DESCRIPTION OF THE TASK:
Reproduce verbatim the portion of the Christmas-gift column between "During the gift" and "from Grandma Braver.", inclusive.

EXCERPT PROVIDED:

_____

Saturday, December 27, 2008

Grandma & The Stupid Gift

This piece first appeared in December 25th, 2008 edition of the Pioneer Tribune, a weekly newspaper from Manistique, Michigan. Please visit their website: http://www.pioneertribune.com/
Grandmas are lousy gift givers.

Well, maybe all of them aren’t lousy at giving gifts, but mine was. Okay, she wasn’t always lousy at giving gifts. When I was a little boy, Grandma Braver gave me a toy helicopter. She gave toy helicopters to my three cousins as well. I’m sure the helicopters would have been considered cheap toys back then, but to us they were the greatest toys ever.

They were made of pressed tin and the only plastic things on them were the windows and the lights. The rotor blades may have been plastic, but I seem to recall them being made of metal as well. They were battery powered, and when you turned them on the rotors whirled and the lights flashed.

Christmas Day at Grandma’s was kind of like Christmas Part II, for us kids. My immediate family has always celebrated Christmas on Christmas Eve. This worked out well because it freed up Christmas Day to go to Grandma’s and get together with my dad’s side of our extended family. That also meant that we would have a whole new batch of gifts to open. Grandma would buy us these great toys, and to thank her we would make general nuisances of ourselves for the rest of the day.

We would drive my grandma, my mom and my aunts crazy with all of our running around. They would eventually be pushed to the brink of sanity and scream at us to go play down in the basement.

The basement was another world. It was a world where my grandpa, my dad and my uncles would go to escape us kids. They would also play poker and smoke cigarettes at a table that was set up in the middle of the basement. I’m sure now that this was the only reason any of them agreed to get together on Christmas. If there wasn’t a deck of cards around, all these guys could do was argue.

We children would manage to play in the basement for five or 10 minutes and then we would be ordered to quit making so much noise and go back upstairs. This up and down scenario repeated itself several times until we found ourselves just playing on the stairs between levels. This would ultimately lead to us being yelled at by both groups of grown-ups at the same time.

The years went by and my cousins and I became more interested in the poker game in the basement than playing with toys. There were fortunes to be won and lost. Grandma knew we were getting older, and she was very good at buying us gifts that were well suited to our age. To a teenager a gift pack of Old Spice and Skin Bracer was like a rite of passage. Grandma knew that we were men now, and men shave ... even if they have no need for shaving.

As we grew older the gifts from Grandma became practical. Pen and pencil sets, tri-fold wallets, driving gloves, high quality button-up shirts that were actually the right size. Grandma Braver seemed to have a knack for buying very useful gifts.

I was well into my 20s when I realized this fact.

One year, a few weeks before Christmas, I was talking with my mother about the upcoming holiday. I wondered out loud what Grandma Braver would give me this year. I told my mom that Grandma’s gifts were always so useful, so practical. They were never overly expensive gifts; they were rarely something that I couldn’t live without. They were just well thought out gifts.

My grandparents, by this time, had started visiting my parent’s house on Christmas Eve. They were getting up in years and it was getting too hard for them to host a houseful of guests on Christmas Day. They would stop out at my parent’s house for a few hours, drop off their gifts and then go home, usually before the rest of us would open our gifts.

During the gift opening that evening, I was a little more anxious than I had been in previous years. I had no expectations but I was anticipating a useful and thoughtful gift from Grandma Braver.

_____

INFORMATION SHOWN:
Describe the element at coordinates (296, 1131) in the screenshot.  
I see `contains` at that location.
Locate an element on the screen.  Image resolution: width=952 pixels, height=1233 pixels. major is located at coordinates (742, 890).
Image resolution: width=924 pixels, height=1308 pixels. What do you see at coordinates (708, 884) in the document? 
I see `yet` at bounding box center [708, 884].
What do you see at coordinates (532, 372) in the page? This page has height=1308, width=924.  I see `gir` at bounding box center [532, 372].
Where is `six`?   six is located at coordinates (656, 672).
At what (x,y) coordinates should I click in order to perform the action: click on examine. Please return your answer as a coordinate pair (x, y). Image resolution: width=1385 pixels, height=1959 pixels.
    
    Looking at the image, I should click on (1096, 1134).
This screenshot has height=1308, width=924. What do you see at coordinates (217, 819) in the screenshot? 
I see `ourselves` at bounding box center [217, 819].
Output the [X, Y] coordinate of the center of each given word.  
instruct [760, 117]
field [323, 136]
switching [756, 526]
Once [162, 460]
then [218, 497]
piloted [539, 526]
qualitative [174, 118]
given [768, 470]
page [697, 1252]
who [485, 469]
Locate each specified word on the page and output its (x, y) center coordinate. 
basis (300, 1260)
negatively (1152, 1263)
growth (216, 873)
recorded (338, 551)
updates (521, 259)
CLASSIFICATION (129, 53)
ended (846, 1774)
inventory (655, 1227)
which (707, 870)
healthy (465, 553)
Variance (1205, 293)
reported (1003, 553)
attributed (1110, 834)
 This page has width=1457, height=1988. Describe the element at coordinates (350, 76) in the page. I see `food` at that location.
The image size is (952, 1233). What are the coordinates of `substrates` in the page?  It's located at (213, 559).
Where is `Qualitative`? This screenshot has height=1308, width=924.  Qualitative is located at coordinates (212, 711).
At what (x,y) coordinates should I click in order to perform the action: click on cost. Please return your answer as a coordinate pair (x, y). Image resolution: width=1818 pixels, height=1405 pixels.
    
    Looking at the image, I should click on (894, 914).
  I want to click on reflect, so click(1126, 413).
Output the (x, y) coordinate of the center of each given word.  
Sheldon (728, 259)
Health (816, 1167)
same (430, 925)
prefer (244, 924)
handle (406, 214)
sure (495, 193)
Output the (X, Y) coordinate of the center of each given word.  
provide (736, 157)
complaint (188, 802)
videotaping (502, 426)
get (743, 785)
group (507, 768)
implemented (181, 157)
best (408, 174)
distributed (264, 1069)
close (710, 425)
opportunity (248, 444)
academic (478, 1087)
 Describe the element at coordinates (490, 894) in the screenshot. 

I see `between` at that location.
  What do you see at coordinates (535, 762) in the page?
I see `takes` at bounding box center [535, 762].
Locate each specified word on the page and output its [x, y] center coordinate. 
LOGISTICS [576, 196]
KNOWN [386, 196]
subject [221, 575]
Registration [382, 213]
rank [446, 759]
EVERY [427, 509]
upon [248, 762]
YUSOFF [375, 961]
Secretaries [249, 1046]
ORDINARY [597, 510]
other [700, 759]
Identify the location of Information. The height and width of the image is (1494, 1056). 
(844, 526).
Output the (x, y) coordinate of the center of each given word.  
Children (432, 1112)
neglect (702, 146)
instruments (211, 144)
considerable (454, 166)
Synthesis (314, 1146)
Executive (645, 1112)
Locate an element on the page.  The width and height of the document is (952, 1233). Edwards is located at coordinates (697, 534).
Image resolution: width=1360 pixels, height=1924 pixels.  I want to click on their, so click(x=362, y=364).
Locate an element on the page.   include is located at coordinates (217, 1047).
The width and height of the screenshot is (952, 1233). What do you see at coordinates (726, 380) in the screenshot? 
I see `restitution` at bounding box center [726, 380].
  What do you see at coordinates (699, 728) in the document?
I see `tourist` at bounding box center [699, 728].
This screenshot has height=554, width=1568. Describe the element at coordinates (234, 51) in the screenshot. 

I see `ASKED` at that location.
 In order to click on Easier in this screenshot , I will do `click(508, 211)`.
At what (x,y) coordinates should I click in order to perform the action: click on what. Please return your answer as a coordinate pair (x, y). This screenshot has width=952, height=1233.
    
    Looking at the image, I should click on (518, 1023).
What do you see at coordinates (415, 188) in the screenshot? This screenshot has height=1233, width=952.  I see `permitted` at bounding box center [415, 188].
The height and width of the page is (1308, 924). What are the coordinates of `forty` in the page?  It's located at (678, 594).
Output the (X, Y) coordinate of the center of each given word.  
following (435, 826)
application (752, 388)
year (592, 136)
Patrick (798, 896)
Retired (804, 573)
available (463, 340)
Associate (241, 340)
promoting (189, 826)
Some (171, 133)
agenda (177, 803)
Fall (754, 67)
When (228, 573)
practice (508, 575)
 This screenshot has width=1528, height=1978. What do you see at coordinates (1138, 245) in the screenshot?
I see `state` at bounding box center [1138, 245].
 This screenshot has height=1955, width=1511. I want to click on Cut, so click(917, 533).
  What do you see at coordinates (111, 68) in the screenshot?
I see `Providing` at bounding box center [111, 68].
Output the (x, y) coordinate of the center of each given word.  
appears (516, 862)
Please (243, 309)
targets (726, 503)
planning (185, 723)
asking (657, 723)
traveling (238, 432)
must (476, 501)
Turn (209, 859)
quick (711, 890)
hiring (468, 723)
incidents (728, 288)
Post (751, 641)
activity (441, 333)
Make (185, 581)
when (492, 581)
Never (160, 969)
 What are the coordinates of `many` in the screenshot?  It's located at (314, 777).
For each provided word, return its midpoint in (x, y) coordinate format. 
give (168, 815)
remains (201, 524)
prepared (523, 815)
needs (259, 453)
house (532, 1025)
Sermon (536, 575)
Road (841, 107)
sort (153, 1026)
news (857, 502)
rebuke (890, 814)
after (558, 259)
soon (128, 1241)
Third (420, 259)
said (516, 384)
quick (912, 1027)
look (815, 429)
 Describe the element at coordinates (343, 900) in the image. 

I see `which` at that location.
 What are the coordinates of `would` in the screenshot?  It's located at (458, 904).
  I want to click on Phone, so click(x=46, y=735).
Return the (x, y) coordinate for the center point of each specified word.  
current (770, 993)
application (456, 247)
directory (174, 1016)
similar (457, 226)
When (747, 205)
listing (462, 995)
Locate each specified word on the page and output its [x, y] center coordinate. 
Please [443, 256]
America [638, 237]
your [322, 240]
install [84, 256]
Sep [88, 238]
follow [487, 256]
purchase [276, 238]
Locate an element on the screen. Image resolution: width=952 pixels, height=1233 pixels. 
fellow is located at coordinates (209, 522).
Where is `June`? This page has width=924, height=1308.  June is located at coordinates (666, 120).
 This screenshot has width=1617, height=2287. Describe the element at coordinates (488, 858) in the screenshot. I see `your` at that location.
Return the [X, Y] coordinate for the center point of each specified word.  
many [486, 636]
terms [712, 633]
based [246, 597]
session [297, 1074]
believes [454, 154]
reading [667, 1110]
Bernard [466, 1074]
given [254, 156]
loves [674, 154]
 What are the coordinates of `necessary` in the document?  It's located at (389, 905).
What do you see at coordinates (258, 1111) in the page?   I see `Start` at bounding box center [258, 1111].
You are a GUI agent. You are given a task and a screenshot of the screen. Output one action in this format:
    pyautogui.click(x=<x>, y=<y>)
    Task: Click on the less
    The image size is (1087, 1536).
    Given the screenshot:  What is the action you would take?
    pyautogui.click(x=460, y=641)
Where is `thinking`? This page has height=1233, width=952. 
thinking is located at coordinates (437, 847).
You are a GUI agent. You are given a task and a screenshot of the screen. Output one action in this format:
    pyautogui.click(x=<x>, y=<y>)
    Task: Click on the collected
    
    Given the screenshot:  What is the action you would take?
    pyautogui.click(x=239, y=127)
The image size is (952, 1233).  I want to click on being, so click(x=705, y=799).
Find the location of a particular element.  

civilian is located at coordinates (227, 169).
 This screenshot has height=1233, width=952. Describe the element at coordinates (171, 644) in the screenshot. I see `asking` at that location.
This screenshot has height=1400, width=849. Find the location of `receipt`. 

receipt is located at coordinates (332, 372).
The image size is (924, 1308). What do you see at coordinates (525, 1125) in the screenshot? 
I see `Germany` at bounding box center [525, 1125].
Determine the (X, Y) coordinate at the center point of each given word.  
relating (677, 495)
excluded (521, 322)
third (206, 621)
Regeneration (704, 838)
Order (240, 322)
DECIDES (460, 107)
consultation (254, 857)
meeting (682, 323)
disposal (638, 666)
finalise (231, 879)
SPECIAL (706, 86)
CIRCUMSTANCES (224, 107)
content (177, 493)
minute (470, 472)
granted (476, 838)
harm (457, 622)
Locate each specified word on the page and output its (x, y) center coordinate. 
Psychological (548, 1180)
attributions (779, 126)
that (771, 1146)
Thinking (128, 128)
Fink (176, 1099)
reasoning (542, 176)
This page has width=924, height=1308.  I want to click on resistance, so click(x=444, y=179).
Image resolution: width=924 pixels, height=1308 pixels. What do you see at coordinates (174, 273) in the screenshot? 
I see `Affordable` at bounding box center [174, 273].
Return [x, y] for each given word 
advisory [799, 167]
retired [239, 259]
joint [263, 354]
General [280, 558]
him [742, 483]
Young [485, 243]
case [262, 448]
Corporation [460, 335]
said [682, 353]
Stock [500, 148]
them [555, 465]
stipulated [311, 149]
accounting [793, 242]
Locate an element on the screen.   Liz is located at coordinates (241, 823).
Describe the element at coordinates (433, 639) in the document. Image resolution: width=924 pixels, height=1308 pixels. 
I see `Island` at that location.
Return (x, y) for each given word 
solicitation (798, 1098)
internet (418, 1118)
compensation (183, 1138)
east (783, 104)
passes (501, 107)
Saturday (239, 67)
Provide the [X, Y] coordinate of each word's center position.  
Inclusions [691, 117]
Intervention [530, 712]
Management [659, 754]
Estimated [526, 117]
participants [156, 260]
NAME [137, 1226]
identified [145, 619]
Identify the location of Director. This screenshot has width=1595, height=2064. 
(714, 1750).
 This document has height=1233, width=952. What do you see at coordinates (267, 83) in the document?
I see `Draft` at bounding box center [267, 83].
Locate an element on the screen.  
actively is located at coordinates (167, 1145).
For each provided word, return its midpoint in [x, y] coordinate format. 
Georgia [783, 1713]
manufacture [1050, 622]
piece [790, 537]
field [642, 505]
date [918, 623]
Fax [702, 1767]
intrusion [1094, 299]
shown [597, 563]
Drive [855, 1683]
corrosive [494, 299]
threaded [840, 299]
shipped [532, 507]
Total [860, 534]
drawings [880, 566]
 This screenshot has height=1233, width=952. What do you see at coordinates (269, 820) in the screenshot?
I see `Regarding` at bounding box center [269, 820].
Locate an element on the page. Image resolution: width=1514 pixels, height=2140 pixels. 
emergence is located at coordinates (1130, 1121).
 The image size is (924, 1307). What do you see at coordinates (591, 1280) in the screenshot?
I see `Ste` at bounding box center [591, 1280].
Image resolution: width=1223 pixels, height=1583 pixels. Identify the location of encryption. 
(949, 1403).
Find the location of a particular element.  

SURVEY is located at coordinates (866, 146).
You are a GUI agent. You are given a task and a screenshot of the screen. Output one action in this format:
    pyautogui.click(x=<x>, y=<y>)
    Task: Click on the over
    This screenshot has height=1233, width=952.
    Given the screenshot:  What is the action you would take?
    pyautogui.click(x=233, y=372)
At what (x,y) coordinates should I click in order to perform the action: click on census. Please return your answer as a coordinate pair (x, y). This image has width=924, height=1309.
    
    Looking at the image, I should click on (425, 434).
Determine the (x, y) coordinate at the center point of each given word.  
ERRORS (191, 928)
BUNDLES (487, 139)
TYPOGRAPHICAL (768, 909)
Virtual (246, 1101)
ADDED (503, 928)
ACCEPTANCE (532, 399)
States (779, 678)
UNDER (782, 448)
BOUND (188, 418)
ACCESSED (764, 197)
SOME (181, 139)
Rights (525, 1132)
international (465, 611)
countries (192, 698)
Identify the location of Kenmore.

_____

ANSWER TO THIS TASK:
During the gift opening that evening, I was a little more anxious than I had been in previous years. I had no expectations but I was anticipating a useful and thoughtful gift from Grandma Braver.